1# Browser Tools for Claude
2
3This package provides a set of tools that allow Claude to control a headless
4Chrome browser from Go. The tools are built using the
5[chromedp](https://github.com/chromedp/chromedp) library.
6
7## Available Tools
8
91. `browser_navigate` - Navigate to a URL and wait for the page to load
102. `browser_eval` - Evaluate JavaScript in the browser context
113. `browser_screenshot` - Take a screenshot of the page or a specific element
12
13## Usage
14
15```go
16// Create a context
17ctx := context.Background()
18
19// Register browser tools and get a cleanup function
20tools, cleanup := browse.RegisterBrowserTools(ctx)
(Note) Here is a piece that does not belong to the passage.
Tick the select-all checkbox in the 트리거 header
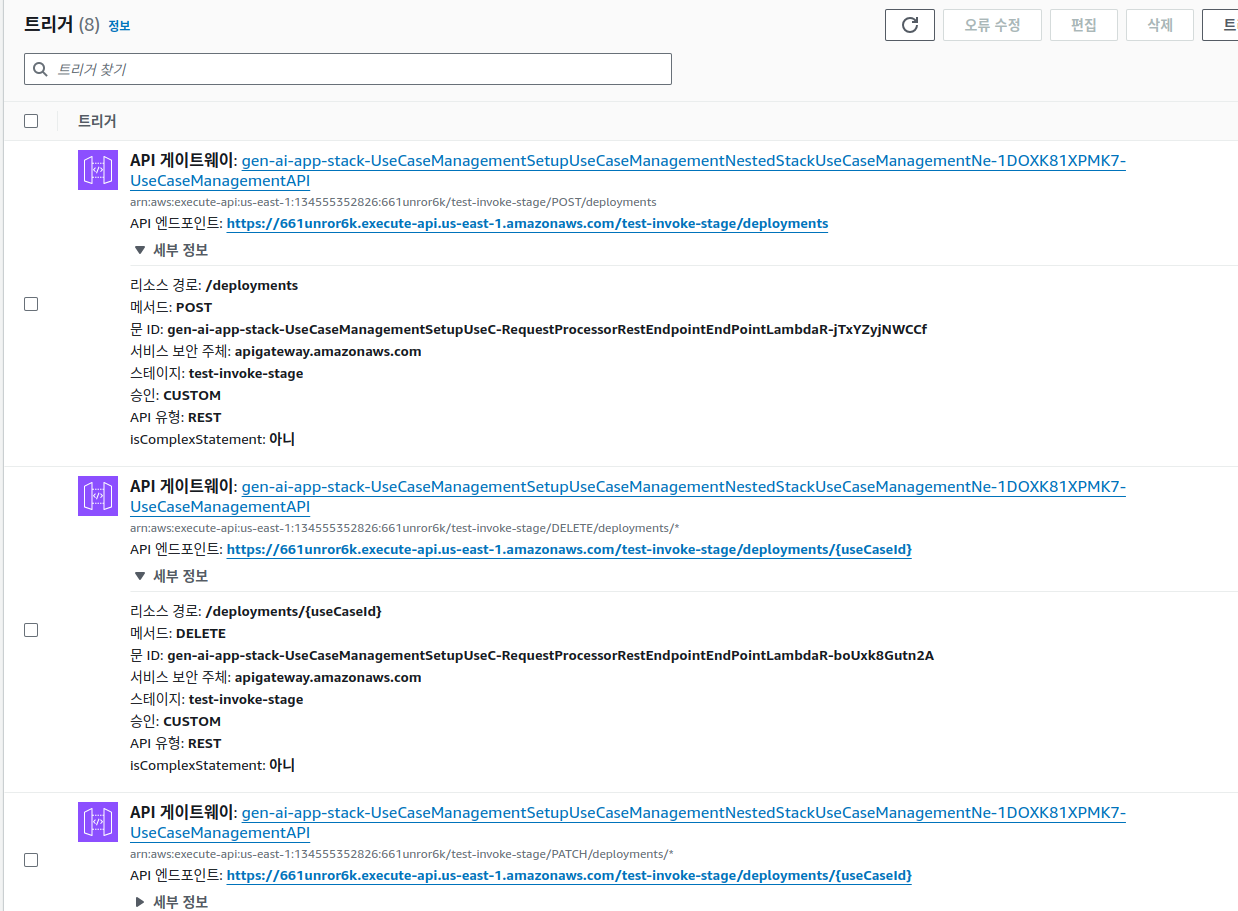1238x911 pixels. click(31, 121)
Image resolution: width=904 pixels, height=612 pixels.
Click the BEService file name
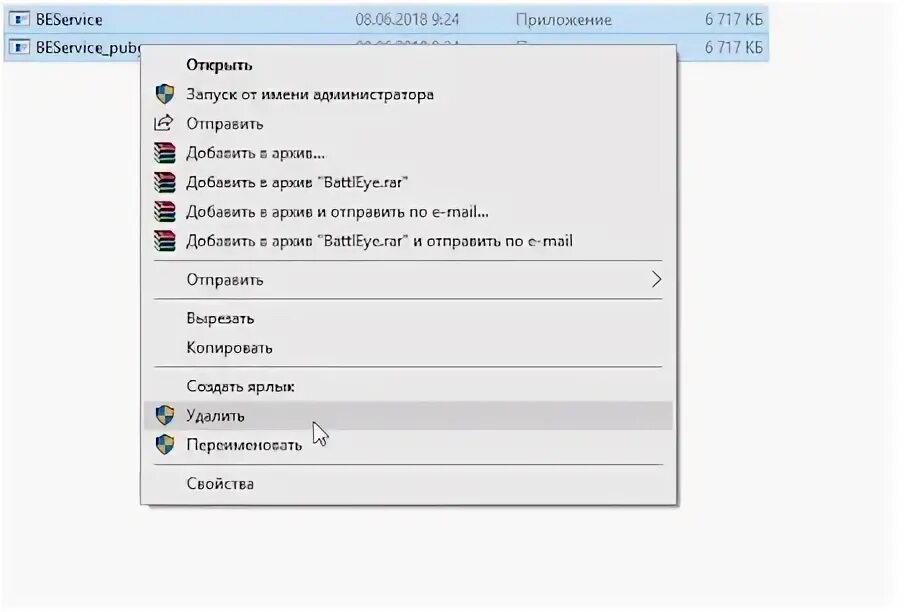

21defer cleanup() // Important: always call cleanup to release browser resources
22
23// Add tools to your agent
24for _, tool := range tools {
25 agent.AddTool(tool)
26}
27```
28
29## Requirements
30
31- Chrome or Chromium must be installed on the system
32- In Docker environments, the multi-stage build automatically provides headless-shell from chromedp/headless-shell
33- For local development, install Chrome/Chromium manually
34- The `chromedp` package handles launching and controlling the browser
35
36## Tool Input/Output
37
38All tools follow a standard JSON input/output format. For example:
39
40**Navigate Tool Input:**
41```json
42{
43 "url": "https://example.com"
44}
45```
46
47**Navigate Tool Output (success):**
48```json
49{
50 "status": "success"
51}
52```
53
54**Tool Output (error):**
55```json
56{
57 "status": "error",
58 "error": "Error message"
59}
60```
61
62## Example Tool Usage
63
64```go
65// Example of using the navigate tool directly
66navTool := tools[0] // Get browser_navigate tool
67input := map[string]string{"url": "https://example.com"}
68inputJSON, _ := json.Marshal(input)
69
70// Call the tool
71result, err := navTool.Run(ctx, json.RawMessage(inputJSON))
72if err != nil {
73 log.Fatalf("Error: %v", err)
74}
75fmt.Println(result)
76```
77
78## Screenshot Storage
79
80The browser screenshot tool has been modified to save screenshots to a temporary directory and identify them by ID, rather than returning base64-encoded data directly. This improves efficiency by:
81
821. Reducing token usage in LLM responses
832. Avoiding encoding/decoding overhead
843. Allowing for larger screenshots without message size limitations
85
86### How It Works
87
881. When a screenshot is taken, it's saved to `/tmp/shelley-screenshots/` with a unique UUID filename
892. The tool returns the screenshot ID in its response
903. The web UI can fetch the screenshot using the `/api/read?path=...` endpoint (with path set to the screenshot file)
91
92### Example Usage
93
94Agent calls the screenshot tool:
95```json
96{
97 "id": "tool_call_123",
98 "name": "browser_screenshot",
99 "params": {}
100}
101```
102
103Tool response:
104```json
105{
106 "id": "tool_call_123",
107 "result": {
108 "id": "550e8400-e29b-41d4-a716-446655440000"
109 }
110}
111```
112
113The screenshot is then accessible at: `/api/read?path=/tmp/shelley-screenshots/550e8400-e29b-41d4-a716-446655440000.png`